_WHAT THE TASK ASKS_: Send back every line of the data exactly.

_DATA RECORDS_:

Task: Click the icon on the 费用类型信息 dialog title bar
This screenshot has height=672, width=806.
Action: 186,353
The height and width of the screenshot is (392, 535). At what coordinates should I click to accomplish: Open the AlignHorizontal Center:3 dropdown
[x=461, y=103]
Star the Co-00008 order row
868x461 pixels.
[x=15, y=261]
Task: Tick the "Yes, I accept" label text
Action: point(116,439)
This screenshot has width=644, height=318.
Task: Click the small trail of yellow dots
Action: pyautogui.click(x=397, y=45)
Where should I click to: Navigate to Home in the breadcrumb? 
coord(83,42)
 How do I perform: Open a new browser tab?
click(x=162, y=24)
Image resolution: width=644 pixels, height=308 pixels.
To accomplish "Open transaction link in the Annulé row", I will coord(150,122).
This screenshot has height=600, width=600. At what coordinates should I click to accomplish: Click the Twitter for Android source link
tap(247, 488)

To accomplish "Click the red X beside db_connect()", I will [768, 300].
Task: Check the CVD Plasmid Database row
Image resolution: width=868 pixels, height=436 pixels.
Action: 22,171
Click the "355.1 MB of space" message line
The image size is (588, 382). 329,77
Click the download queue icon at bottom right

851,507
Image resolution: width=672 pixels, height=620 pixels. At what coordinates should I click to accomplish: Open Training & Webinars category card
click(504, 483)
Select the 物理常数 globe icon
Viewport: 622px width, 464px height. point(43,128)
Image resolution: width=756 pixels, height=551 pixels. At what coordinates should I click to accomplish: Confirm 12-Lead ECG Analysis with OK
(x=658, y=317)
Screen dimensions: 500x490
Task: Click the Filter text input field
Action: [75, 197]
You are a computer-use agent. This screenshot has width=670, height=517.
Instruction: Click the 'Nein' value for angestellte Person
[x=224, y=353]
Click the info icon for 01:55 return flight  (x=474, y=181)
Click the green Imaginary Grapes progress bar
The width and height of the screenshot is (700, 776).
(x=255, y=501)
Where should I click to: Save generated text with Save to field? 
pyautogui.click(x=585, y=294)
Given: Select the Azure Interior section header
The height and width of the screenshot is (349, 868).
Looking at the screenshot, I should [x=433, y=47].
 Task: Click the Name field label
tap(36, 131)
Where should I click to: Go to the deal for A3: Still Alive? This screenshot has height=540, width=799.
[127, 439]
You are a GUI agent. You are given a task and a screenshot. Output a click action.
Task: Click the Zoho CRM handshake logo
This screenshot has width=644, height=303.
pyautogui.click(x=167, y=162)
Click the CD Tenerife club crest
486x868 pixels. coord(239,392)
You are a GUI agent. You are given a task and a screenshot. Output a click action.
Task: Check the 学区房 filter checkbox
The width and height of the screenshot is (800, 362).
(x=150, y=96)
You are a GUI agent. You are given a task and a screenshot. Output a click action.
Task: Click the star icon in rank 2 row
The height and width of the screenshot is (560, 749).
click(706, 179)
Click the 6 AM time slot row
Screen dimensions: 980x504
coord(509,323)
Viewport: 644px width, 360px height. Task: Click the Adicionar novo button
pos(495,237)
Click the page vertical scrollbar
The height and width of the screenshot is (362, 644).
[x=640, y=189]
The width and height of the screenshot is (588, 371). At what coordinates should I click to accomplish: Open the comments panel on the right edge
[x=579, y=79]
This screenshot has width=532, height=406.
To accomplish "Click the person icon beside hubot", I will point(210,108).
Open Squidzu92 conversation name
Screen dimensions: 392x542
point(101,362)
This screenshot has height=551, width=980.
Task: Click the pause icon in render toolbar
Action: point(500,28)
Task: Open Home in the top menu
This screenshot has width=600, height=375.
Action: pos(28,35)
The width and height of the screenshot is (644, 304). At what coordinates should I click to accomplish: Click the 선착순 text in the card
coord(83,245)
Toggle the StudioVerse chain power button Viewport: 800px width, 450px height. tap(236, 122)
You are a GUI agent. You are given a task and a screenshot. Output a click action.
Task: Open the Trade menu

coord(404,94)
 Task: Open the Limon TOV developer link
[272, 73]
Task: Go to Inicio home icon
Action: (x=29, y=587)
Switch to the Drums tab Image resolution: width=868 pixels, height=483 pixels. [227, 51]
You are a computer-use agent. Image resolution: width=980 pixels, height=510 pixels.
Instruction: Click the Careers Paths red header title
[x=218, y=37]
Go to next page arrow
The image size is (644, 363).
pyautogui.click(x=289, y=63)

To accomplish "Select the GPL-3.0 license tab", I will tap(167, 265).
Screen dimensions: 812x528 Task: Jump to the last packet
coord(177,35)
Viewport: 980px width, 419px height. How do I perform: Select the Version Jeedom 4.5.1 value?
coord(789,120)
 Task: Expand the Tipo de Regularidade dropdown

_SOLUTION TO THE PROBLEM_:
Task: Click the icon on the 费用类型信息 dialog title bar
This screenshot has height=672, width=806.
Action: 186,353
The height and width of the screenshot is (392, 535). At what coordinates should I click to accomplish: Open the AlignHorizontal Center:3 dropdown
[x=461, y=103]
Star the Co-00008 order row
868x461 pixels.
[x=15, y=261]
Task: Tick the "Yes, I accept" label text
Action: point(116,439)
This screenshot has width=644, height=318.
Task: Click the small trail of yellow dots
Action: pyautogui.click(x=397, y=45)
Where should I click to: Navigate to Home in the breadcrumb? 
coord(83,42)
 How do I perform: Open a new browser tab?
click(x=162, y=24)
Image resolution: width=644 pixels, height=308 pixels.
To accomplish "Open transaction link in the Annulé row", I will coord(150,122).
This screenshot has height=600, width=600. At what coordinates should I click to accomplish: Click the Twitter for Android source link
tap(247, 488)

To accomplish "Click the red X beside db_connect()", I will [768, 300].
Task: Check the CVD Plasmid Database row
Image resolution: width=868 pixels, height=436 pixels.
Action: 22,171
Click the "355.1 MB of space" message line
The image size is (588, 382). 329,77
Click the download queue icon at bottom right

851,507
Image resolution: width=672 pixels, height=620 pixels. At what coordinates should I click to accomplish: Open Training & Webinars category card
click(504, 483)
Select the 物理常数 globe icon
Viewport: 622px width, 464px height. point(43,128)
Image resolution: width=756 pixels, height=551 pixels. At what coordinates should I click to accomplish: Confirm 12-Lead ECG Analysis with OK
(x=658, y=317)
Screen dimensions: 500x490
Task: Click the Filter text input field
Action: [75, 197]
You are a computer-use agent. This screenshot has width=670, height=517.
Instruction: Click the 'Nein' value for angestellte Person
[x=224, y=353]
Click the info icon for 01:55 return flight  (x=474, y=181)
Click the green Imaginary Grapes progress bar
The width and height of the screenshot is (700, 776).
(x=255, y=501)
Where should I click to: Save generated text with Save to field? 
pyautogui.click(x=585, y=294)
Given: Select the Azure Interior section header
The height and width of the screenshot is (349, 868).
Looking at the screenshot, I should [x=433, y=47].
 Task: Click the Name field label
tap(36, 131)
Where should I click to: Go to the deal for A3: Still Alive? This screenshot has height=540, width=799.
[127, 439]
You are a GUI agent. You are given a task and a screenshot. Output a click action.
Task: Click the Zoho CRM handshake logo
This screenshot has width=644, height=303.
pyautogui.click(x=167, y=162)
Click the CD Tenerife club crest
486x868 pixels. coord(239,392)
You are a GUI agent. You are given a task and a screenshot. Output a click action.
Task: Check the 学区房 filter checkbox
The width and height of the screenshot is (800, 362).
(x=150, y=96)
You are a GUI agent. You are given a task and a screenshot. Output a click action.
Task: Click the star icon in rank 2 row
The height and width of the screenshot is (560, 749).
click(706, 179)
Click the 6 AM time slot row
Screen dimensions: 980x504
coord(509,323)
Viewport: 644px width, 360px height. Task: Click the Adicionar novo button
pos(495,237)
Click the page vertical scrollbar
The height and width of the screenshot is (362, 644).
[x=640, y=189]
The width and height of the screenshot is (588, 371). At what coordinates should I click to accomplish: Open the comments panel on the right edge
[x=579, y=79]
This screenshot has width=532, height=406.
To accomplish "Click the person icon beside hubot", I will point(210,108).
Open Squidzu92 conversation name
Screen dimensions: 392x542
point(101,362)
This screenshot has height=551, width=980.
Task: Click the pause icon in render toolbar
Action: point(500,28)
Task: Open Home in the top menu
This screenshot has width=600, height=375.
Action: pos(28,35)
The width and height of the screenshot is (644, 304). At what coordinates should I click to accomplish: Click the 선착순 text in the card
coord(83,245)
Toggle the StudioVerse chain power button Viewport: 800px width, 450px height. tap(236, 122)
You are a GUI agent. You are given a task and a screenshot. Output a click action.
Task: Open the Trade menu

coord(404,94)
 Task: Open the Limon TOV developer link
[272, 73]
Task: Go to Inicio home icon
Action: (x=29, y=587)
Switch to the Drums tab Image resolution: width=868 pixels, height=483 pixels. [227, 51]
You are a computer-use agent. Image resolution: width=980 pixels, height=510 pixels.
Instruction: Click the Careers Paths red header title
[x=218, y=37]
Go to next page arrow
The image size is (644, 363).
pyautogui.click(x=289, y=63)

To accomplish "Select the GPL-3.0 license tab", I will tap(167, 265).
Screen dimensions: 812x528 Task: Jump to the last packet
coord(177,35)
Viewport: 980px width, 419px height. How do I perform: Select the Version Jeedom 4.5.1 value?
coord(789,120)
 Task: Expand the Tipo de Regularidade dropdown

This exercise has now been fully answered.